A eleição presidencial no Brasil se aproxima e são vários os cenários traçados por analistas e estudiosos no assunto. Entretanto, uma pergunta comum que surge em grande parte das análises é: qual a importância dos votos dos evangélicos nas urnas no próximo dia 2 de outubro? Quem não estava em outro planeta nos últimos meses conseguiu observar matérias, notícias, artigos, propostas de candidatos, falas e posturas buscando atingir esse público, mas por quê?

Segundo dados do Instituto Brasileiro de Geografia e Estatística (IBGE), no ano de 1940 os evangélicos representavam 2,6% da população do Brasil, cerca de 1 milhão dos mais de 41 milhões de habitantes. Em 1970, esse percentual dobrou e os protestantes representavam então 5,2% de uma população que contava com cerca de 93 milhões de indivíduos: quase 5 milhões de evangélicos.
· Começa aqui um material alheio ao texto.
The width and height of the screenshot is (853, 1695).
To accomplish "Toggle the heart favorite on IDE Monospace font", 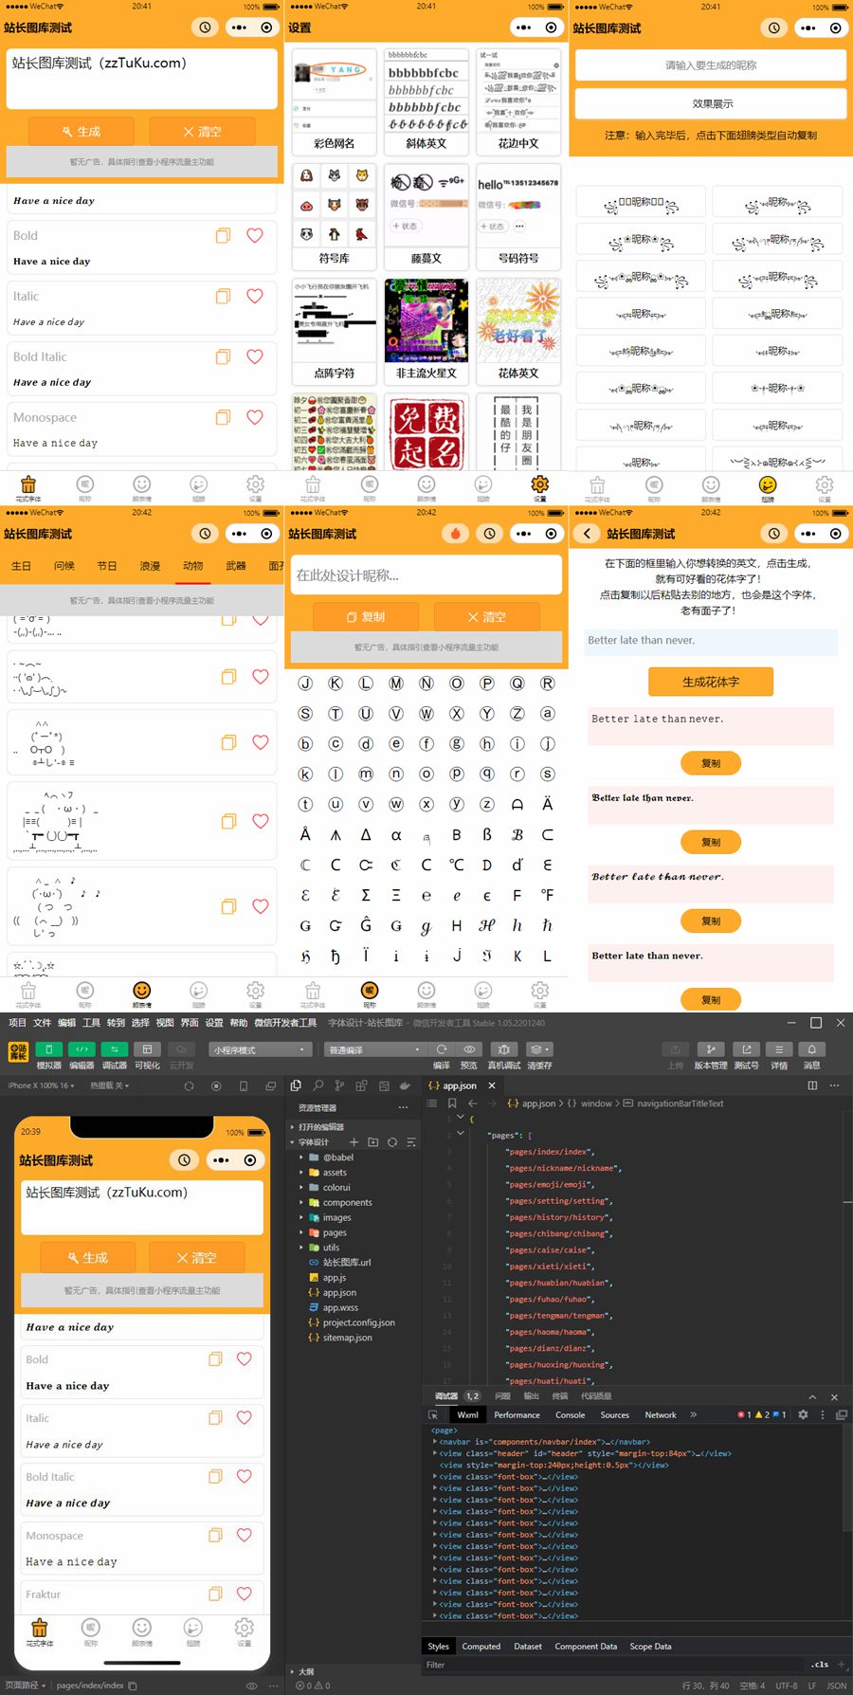I will (244, 1535).
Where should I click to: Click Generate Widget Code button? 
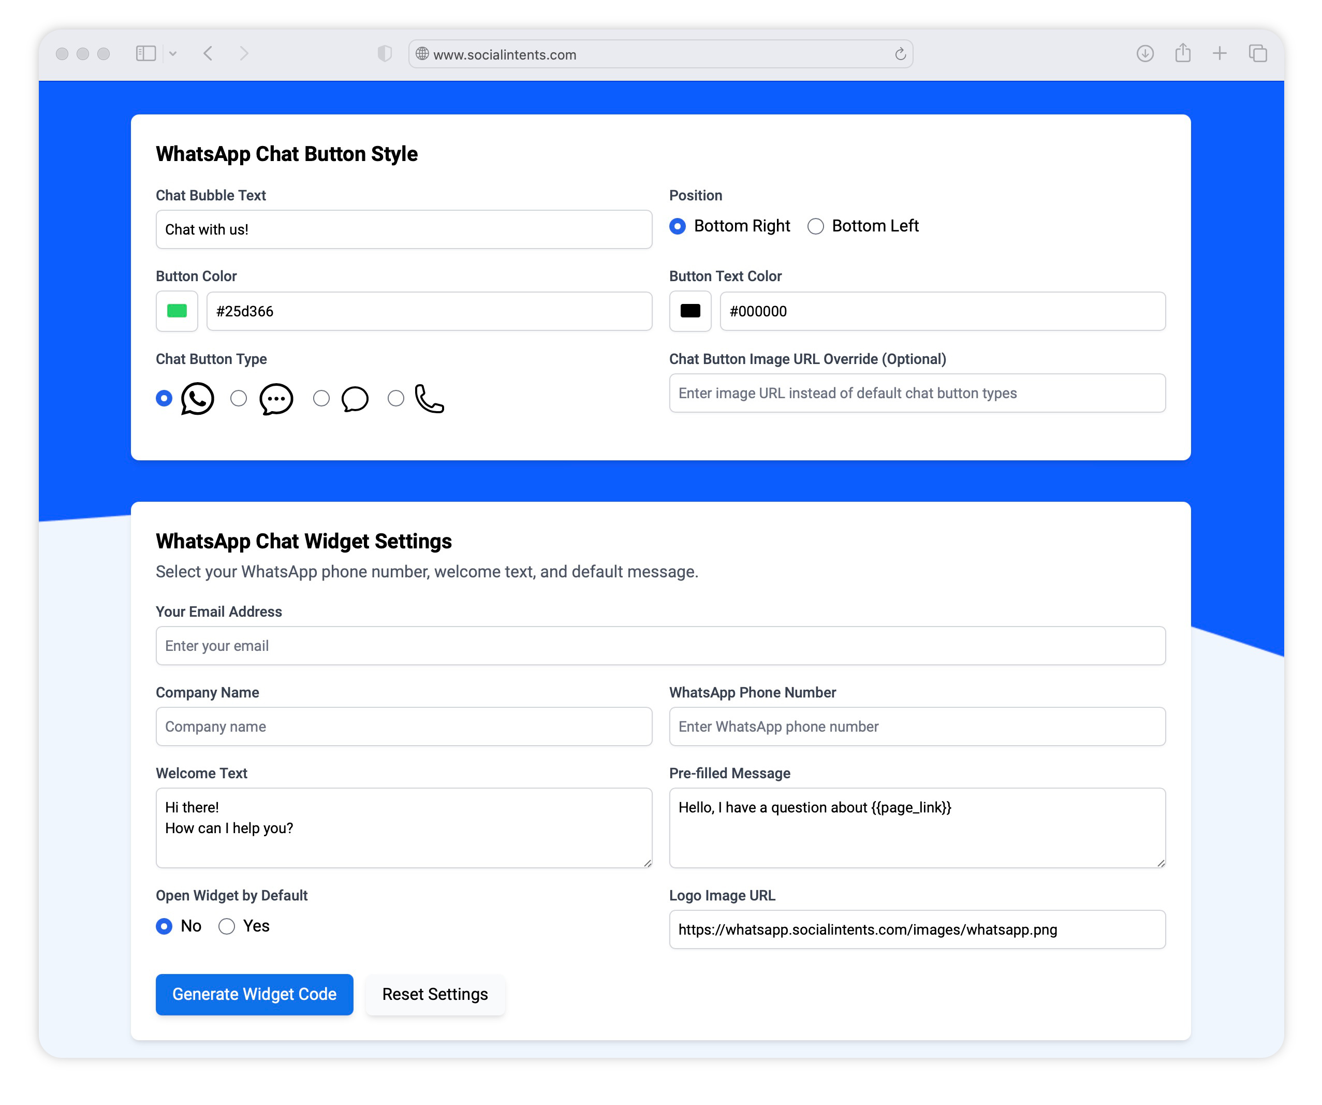tap(254, 994)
No recenseamento de 1991, quando a população brasileira registrava quase 147 milhões de nacionais, os evangélicos representavam 9% da mesma, ou seja, pouco mais de 13 milhões.

Fica claro que quem conseguir maior apoio desse eleitorado evangélico, terá uma boa vantagem na disputa para governar o Brasil pelos próximos quatro anos.

Já no censo da virada do milênio realizado no ano 2000, a situação de crescimento dos protestantes continuou: 15,6% dos pouco mais de 166 milhões de brasileiros, totalizando quase 26 milhões de pessoas. Por fim, último, e há muito defasado, censo do IBGE de 2010, confirmou a tendência de evolução desse grupo populacional, e apontou cerca de 42 milhões de evangélicos no Brasil, o que correspondia a 22,2% dos 190 milhões de brasileiros.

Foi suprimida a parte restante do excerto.